Since there are many sounds around the user, there are many noises, and these noises will generate large interference, so it is necessary to reduce the interference of external noises as much as possible, as shown in fig. 7, the method for acquiring current audio information in the current environment is as follows:
step 6110: and acquiring the current behavior information of the current user.
The current behavior information can be acquired by a mechanical key triggering mode or a virtual key triggering mode; the mechanical key triggering mode can obtain the current row as information by pressing a corresponding triggering case; the virtual key triggering mode can be achieved by pressing the relevant virtual triggering key in the interface of the corresponding software.
Step 6120: searching current instruction information corresponding to the current behavior information from a preset corresponding relationship between the behavior information and the instruction information; the behavior information includes audio monitoring trigger information, and the instruction information includes audio monitoring execution information corresponding to the audio monitoring trigger information.
After the current behavior information is acquired, querying between preset behavior information and instruction information, and querying the instruction information corresponding to the current behavior information, namely if the acquired current behavior information is audio monitoring trigger information, then correspondingly querying the audio monitoring execution information.
Step 6130: and monitoring current audio information in the current environment according to the audio monitoring execution information.
Step 6140: comparing the current audio information with preset sound intensity reference information.
Step 6150: and if the current audio information is greater than or equal to the sound intensity reference information, acquiring the current audio information in the current environment.

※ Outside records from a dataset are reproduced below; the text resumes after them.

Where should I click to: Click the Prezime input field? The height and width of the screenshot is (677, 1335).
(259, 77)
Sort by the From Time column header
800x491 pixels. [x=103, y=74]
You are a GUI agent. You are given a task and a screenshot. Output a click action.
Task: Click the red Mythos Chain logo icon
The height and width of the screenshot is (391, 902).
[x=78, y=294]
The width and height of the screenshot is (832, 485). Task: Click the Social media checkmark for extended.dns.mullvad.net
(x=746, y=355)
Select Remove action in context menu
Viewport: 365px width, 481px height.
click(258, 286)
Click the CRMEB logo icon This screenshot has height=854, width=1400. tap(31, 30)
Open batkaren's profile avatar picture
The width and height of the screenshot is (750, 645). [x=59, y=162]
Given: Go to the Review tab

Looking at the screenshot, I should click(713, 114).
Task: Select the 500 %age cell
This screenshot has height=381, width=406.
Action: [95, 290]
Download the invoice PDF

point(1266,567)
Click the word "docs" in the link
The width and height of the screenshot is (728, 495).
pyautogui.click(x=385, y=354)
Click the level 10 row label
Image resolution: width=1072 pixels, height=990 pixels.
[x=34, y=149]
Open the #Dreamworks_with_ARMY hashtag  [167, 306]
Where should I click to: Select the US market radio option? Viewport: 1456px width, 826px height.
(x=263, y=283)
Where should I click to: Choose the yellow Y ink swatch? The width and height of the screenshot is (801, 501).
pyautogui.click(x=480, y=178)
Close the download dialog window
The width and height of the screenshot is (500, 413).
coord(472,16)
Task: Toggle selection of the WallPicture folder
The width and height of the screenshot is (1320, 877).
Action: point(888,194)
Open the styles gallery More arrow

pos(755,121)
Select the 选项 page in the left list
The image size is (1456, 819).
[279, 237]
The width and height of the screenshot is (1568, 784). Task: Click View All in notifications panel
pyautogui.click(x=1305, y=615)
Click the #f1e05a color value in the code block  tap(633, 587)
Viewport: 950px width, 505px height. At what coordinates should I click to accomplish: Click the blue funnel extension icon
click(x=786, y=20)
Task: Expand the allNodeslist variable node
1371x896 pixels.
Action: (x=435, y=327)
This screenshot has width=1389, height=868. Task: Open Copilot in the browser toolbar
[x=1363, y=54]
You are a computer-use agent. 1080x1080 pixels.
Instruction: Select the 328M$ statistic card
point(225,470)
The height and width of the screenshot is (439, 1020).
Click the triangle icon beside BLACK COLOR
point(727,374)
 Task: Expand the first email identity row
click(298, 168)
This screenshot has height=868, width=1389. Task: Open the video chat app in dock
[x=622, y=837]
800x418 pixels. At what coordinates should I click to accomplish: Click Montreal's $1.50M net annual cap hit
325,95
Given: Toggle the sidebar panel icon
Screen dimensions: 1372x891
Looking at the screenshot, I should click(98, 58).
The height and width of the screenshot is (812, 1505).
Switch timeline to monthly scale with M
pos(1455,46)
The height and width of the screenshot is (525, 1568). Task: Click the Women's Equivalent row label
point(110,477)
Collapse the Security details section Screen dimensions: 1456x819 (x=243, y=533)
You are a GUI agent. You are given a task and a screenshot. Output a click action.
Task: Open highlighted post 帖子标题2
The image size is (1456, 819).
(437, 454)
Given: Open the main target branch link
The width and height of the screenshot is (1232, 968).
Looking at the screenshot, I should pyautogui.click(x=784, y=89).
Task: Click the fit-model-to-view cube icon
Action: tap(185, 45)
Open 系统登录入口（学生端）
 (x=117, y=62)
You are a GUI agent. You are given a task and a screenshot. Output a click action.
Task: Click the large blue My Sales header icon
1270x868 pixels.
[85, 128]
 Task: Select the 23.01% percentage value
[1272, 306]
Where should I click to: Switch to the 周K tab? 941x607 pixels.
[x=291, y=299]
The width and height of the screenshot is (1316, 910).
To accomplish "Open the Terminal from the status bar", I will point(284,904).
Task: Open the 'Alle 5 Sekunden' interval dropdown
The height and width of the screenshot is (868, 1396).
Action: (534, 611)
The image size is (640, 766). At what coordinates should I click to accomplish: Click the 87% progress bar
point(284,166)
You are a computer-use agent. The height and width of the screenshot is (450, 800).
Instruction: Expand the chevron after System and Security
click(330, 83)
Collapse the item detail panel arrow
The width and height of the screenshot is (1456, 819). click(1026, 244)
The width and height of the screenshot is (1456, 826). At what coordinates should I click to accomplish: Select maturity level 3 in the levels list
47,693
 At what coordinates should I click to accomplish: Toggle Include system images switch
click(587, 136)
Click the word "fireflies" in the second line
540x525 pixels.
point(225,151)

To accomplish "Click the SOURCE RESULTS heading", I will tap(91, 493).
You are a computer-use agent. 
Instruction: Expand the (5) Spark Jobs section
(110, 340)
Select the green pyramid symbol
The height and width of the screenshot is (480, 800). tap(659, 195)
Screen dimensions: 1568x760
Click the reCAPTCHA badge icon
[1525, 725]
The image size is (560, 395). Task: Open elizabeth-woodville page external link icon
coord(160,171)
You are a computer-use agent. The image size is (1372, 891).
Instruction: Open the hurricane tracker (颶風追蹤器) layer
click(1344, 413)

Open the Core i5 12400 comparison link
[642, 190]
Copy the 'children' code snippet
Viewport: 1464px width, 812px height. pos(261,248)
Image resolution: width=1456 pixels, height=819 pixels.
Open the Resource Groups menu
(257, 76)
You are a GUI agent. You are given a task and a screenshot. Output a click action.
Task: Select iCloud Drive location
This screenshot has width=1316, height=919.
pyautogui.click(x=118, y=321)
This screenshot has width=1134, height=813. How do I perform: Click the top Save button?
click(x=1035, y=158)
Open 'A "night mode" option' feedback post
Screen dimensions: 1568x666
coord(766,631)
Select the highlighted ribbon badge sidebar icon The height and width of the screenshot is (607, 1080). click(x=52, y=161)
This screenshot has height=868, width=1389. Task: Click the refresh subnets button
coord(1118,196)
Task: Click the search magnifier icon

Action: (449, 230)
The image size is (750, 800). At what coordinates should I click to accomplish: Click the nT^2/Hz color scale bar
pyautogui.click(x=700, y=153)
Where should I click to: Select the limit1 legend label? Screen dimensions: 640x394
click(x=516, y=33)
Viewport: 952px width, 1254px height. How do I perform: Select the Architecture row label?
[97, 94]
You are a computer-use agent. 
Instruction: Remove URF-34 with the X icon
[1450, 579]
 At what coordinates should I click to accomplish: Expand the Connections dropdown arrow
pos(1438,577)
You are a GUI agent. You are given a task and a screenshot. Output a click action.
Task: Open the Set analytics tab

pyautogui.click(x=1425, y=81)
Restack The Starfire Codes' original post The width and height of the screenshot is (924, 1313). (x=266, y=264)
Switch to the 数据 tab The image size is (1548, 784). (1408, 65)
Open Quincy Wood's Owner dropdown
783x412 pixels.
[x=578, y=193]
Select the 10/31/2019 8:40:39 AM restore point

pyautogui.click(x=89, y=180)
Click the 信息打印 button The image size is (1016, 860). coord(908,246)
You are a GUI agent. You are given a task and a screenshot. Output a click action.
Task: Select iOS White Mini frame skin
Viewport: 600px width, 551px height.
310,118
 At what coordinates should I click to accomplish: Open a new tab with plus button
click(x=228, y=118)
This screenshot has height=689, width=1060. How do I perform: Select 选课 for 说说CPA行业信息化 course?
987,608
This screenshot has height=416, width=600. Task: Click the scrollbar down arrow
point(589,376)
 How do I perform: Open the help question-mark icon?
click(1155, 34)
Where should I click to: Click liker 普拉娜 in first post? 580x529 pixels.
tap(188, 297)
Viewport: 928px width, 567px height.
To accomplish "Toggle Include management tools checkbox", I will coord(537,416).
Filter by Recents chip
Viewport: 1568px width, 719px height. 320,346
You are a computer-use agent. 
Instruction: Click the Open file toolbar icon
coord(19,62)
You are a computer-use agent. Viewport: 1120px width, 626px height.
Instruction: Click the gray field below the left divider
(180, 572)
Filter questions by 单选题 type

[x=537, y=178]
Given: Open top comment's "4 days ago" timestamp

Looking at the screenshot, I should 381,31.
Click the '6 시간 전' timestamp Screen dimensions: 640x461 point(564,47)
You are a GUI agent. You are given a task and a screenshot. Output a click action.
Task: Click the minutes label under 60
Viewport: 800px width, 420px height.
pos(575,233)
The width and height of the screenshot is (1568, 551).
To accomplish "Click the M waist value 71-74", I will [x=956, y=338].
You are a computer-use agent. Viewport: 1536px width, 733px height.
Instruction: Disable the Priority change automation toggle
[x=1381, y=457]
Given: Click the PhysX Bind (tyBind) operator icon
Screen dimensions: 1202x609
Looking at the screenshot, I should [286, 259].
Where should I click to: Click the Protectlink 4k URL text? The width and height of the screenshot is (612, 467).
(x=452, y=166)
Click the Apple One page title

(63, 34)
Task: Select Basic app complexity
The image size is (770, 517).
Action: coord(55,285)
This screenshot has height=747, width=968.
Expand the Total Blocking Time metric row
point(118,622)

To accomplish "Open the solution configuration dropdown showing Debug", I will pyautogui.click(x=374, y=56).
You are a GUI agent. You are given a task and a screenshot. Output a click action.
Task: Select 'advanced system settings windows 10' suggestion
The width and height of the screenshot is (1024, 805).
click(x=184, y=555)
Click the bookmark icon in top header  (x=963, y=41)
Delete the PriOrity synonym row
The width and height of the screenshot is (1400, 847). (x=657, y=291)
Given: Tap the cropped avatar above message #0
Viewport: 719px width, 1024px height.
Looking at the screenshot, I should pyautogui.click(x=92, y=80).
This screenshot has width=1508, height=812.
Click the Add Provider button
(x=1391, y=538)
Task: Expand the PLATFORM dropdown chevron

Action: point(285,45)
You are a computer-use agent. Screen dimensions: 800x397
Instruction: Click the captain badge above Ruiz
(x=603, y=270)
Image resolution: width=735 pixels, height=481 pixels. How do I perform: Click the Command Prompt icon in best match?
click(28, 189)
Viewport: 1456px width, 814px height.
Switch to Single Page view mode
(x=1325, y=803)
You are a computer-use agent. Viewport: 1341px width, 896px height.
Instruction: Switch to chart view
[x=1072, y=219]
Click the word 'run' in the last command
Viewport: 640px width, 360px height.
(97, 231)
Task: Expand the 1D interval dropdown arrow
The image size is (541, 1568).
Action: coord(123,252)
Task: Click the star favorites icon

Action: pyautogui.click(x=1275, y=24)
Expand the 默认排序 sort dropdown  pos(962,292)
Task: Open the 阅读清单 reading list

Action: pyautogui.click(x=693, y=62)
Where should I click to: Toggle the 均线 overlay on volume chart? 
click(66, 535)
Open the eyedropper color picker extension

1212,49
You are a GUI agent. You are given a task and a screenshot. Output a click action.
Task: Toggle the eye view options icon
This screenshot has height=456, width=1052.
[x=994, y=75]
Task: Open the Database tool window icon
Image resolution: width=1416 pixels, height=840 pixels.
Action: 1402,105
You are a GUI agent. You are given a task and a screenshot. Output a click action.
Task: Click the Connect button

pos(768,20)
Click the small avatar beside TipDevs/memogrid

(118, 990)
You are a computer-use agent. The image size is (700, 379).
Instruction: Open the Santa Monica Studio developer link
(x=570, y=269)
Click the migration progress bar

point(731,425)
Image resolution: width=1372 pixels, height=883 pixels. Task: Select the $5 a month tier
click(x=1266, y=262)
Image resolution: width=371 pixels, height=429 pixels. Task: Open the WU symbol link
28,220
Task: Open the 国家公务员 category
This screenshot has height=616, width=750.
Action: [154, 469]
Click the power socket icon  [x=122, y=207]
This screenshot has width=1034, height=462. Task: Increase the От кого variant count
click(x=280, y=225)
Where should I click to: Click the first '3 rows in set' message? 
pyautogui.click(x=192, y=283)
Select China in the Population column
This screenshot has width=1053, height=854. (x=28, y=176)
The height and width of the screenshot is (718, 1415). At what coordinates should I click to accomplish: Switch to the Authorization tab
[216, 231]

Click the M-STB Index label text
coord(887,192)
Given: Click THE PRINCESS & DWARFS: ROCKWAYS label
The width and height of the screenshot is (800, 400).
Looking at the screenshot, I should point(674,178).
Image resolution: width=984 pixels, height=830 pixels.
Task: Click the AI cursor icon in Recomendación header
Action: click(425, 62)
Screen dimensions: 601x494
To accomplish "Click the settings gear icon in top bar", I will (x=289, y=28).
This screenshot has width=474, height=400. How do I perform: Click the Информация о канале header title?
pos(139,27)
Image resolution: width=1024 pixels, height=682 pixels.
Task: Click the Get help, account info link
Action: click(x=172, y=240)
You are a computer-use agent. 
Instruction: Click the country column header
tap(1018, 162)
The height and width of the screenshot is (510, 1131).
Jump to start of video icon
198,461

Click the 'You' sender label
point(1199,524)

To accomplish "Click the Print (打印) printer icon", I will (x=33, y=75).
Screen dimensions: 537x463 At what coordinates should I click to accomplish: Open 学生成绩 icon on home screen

According to the comparison between the detected current audio information and the sound intensity reference information, the current audio information in the current environment can be really acquired only under the condition that the detected sound intensity is larger than the preset reference sound intensity, so that the prestoring device and the current equipment are started, and the influence of interference is reduced as much as possible. The sound intensity reference information can be set according to actual conditions, and the sound intensity reference information corresponds to the sensitivity, so that the adjustment of the sensitivity can be completed by setting different sound intensity reference value information. The method for acquiring the current audio information in the current environment is also suitable for the situation of acquiring the current audio information in any method flow.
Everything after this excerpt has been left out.